中国组织工程研究 ›› 2010, Vol. 14 ›› Issue (39): 7315-7318.doi: 10.3969/j.issn.1673-8225.2010.39.023

• 骨与关节图像与影像 bone and joint imaging • 上一篇    下一篇

64层CT后处理技术在关节骨折诊断中的价值

孙  晶,白荣杰,屈  辉   

  1. 北京积水潭医院放射科,北京市  100035
  • 出版日期:2010-09-24 发布日期:2010-09-24
  • 通讯作者: 屈辉,主任医师,北京积水潭医院放射科,北京市 100035 cjr.quhui@vip.163.com
  • 作者简介:孙晶★,女,1967年生,吉林省长春市人,汉族,1989年白求恩医科大学毕业,硕士,主治医师,主要从事骨与关节系统影像诊断方面的研究。 dr_sunjing@sina.com

Value of 64-slice spiral CT postprocessing in the diagnosis of joint fracture

Sun Jing, Bai Rong-jie, Qu Hui   

  1. Department of Radiology, Beijing Jishuitan Hospital, Beijing  100035, China
  • Online:2010-09-24 Published:2010-09-24
  • Contact: Qu Hui, Chief physician, Department of Radiology, Beijing Jishuitan Hospital, Beijing 100035, China cjr.quhui@vip.163.com
  • About author:Sun Jing★, Master, Attending physician, Department of Radiology, Beijing Jishuitan Hospital, Beijing 100035, China dr_sunjing@sina.com

摘要:

背景:多层螺旋CT结合图像后处理技术对骨折诊断的价值已得到肯定,其中安装有图像后处理软件,可用于各种骨关节外伤的诊断。
目的:评价64层螺旋CT后处理技术在关节骨折中的应用价值。
方法:对36例骨关节损伤患者全部进行X射线平片及多层螺旋CT扫描,并进行多平面重建及容积重建,分析平片、轴位、多平面重建及容积重建对骨折或脱位的显示情况。
结果与结论:所有受试者中,X 射线平片有明确骨折仅20例,容积重建图像可以立体显示骨折线的形态和走行,但容积重建图像对骨皮质轻微分离显示不佳、对关节腔内及椎管内游离骨折片显示困难。多平面重建可以准确显示骨折线以及骨折片的移位。3种方式对关节骨折诊断的阳性率比较有显著性差异。提示,64层螺旋CT后处理技术可以直观、立体、清晰、多角度地显示关节骨折;具有较高的临床应用价值。

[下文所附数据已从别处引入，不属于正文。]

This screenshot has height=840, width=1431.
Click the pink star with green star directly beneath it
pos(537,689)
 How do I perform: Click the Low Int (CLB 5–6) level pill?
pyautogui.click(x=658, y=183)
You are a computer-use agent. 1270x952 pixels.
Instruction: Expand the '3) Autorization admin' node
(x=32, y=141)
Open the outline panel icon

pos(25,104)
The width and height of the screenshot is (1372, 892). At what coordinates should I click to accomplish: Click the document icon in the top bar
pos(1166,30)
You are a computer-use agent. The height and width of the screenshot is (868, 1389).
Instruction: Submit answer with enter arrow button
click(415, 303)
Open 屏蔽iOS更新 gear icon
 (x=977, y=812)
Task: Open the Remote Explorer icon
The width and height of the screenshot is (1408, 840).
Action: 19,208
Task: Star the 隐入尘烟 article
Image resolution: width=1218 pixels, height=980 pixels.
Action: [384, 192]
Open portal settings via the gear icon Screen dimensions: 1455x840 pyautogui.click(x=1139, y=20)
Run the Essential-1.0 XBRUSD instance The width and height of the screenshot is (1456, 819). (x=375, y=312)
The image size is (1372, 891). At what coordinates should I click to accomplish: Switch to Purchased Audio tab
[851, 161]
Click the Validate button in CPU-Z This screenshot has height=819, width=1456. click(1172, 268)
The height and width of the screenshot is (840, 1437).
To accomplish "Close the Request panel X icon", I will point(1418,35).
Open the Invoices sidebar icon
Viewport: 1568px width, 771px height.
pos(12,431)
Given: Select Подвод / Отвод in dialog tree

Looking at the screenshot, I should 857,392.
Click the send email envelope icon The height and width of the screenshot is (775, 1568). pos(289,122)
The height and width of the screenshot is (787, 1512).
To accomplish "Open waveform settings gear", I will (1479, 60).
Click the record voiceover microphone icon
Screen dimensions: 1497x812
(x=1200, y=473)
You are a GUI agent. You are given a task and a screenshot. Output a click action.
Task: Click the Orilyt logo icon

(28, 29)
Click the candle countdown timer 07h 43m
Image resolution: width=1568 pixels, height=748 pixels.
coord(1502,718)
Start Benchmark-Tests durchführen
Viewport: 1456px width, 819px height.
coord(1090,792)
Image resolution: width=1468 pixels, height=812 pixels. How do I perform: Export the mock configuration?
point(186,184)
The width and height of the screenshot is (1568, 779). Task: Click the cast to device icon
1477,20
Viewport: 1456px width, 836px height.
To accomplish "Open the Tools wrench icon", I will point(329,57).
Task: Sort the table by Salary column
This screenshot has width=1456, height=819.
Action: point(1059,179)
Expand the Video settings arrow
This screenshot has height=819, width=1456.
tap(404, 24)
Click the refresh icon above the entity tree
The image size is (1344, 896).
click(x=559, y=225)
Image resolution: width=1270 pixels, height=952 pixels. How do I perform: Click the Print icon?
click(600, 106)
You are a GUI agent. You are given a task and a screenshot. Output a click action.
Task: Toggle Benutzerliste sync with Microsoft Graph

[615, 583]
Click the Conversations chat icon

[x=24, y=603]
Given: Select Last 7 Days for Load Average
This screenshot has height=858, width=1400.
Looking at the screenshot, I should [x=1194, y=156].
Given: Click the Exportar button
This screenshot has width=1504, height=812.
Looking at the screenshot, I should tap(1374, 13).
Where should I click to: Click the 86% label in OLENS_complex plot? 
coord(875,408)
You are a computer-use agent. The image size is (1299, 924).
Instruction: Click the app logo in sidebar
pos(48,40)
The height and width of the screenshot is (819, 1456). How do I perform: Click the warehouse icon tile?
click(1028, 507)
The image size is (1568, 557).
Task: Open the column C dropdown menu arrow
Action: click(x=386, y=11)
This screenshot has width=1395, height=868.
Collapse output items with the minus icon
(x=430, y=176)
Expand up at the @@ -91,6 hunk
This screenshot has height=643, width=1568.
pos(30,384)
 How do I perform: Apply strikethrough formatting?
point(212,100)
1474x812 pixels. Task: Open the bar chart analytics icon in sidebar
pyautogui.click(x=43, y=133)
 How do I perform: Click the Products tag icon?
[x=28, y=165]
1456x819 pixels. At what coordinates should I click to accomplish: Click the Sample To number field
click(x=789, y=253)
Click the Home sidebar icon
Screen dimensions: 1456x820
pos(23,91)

关键词: 关节骨折, 64层螺旋CT, 图像处理, 计算机辅助, 诊断

Abstract:

BACKGROUND: Significance of multiple helical CT posterior reconstruction technique for fracture diagnosis has been confirmed. The posterior processing software can be used for diagnosis of various injuries out of joint.
OBJECTIVE: To evaluate the value of reconstruction techniques posterior to 64-slice CT imaging in the diagnosis of joint fracture. 
METHODS: A total of 36 patients with joint fracture underwent plain X ray film and helical CT scanning. Osteoarticular injury was determined by X ray film, multi-planar reconstruction (MPR) and volumetric reconstruction (VR), and the results of different methods were analyzed.
RESULTS AND CONCLUSION: In all cases, 20 showed fracture by plain X ray obviously with the modality and direction. All cases showed modality and direction excellently by VR reconstructed images, but the details of the slightly cortical abruption were not distinct. All cases had fracture by MPR technique and the segment shift of the fracture was fairly displayed. 64-slice CT postprocessing images can clearly display osteoarticular injury, and it is of high value in clinical practice.